Stored dataset entries:
****************
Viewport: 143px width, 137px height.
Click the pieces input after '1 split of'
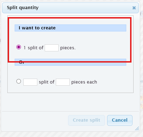(x=52, y=48)
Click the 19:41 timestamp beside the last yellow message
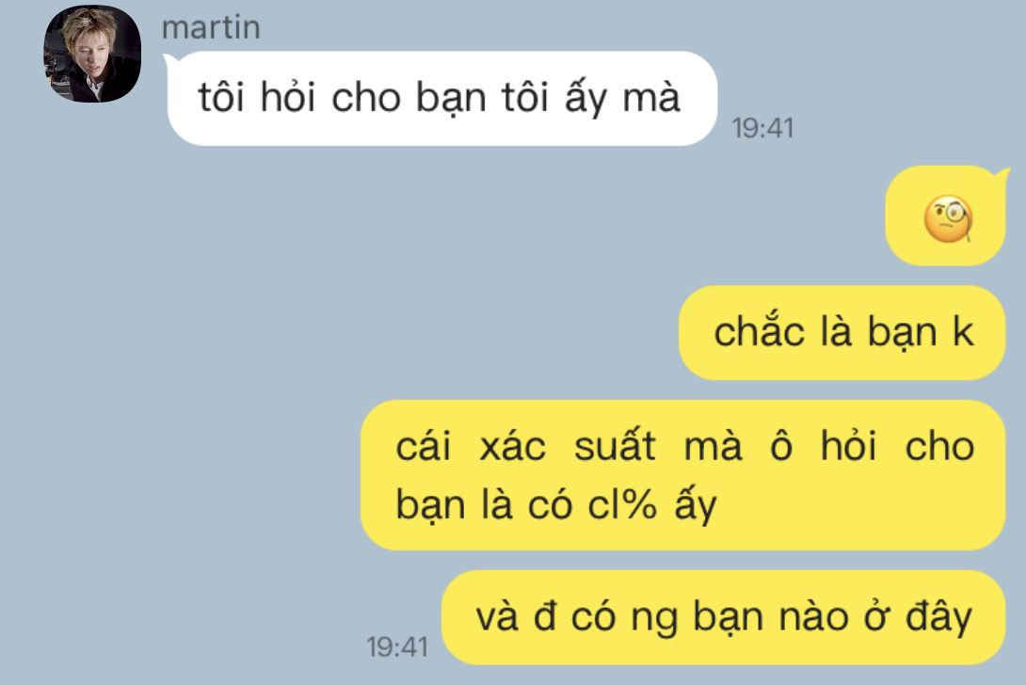 [x=397, y=647]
****************
*What is being asked*
Lay out the lines as a numbered list, beginning with the line that contains "Click the 19:41" and continuing through the end of the entries. Skip any blank lines and leave the pictures out.

*Answer to the exercise*
1. Click the 19:41 timestamp beside the last yellow message
2.  [x=397, y=647]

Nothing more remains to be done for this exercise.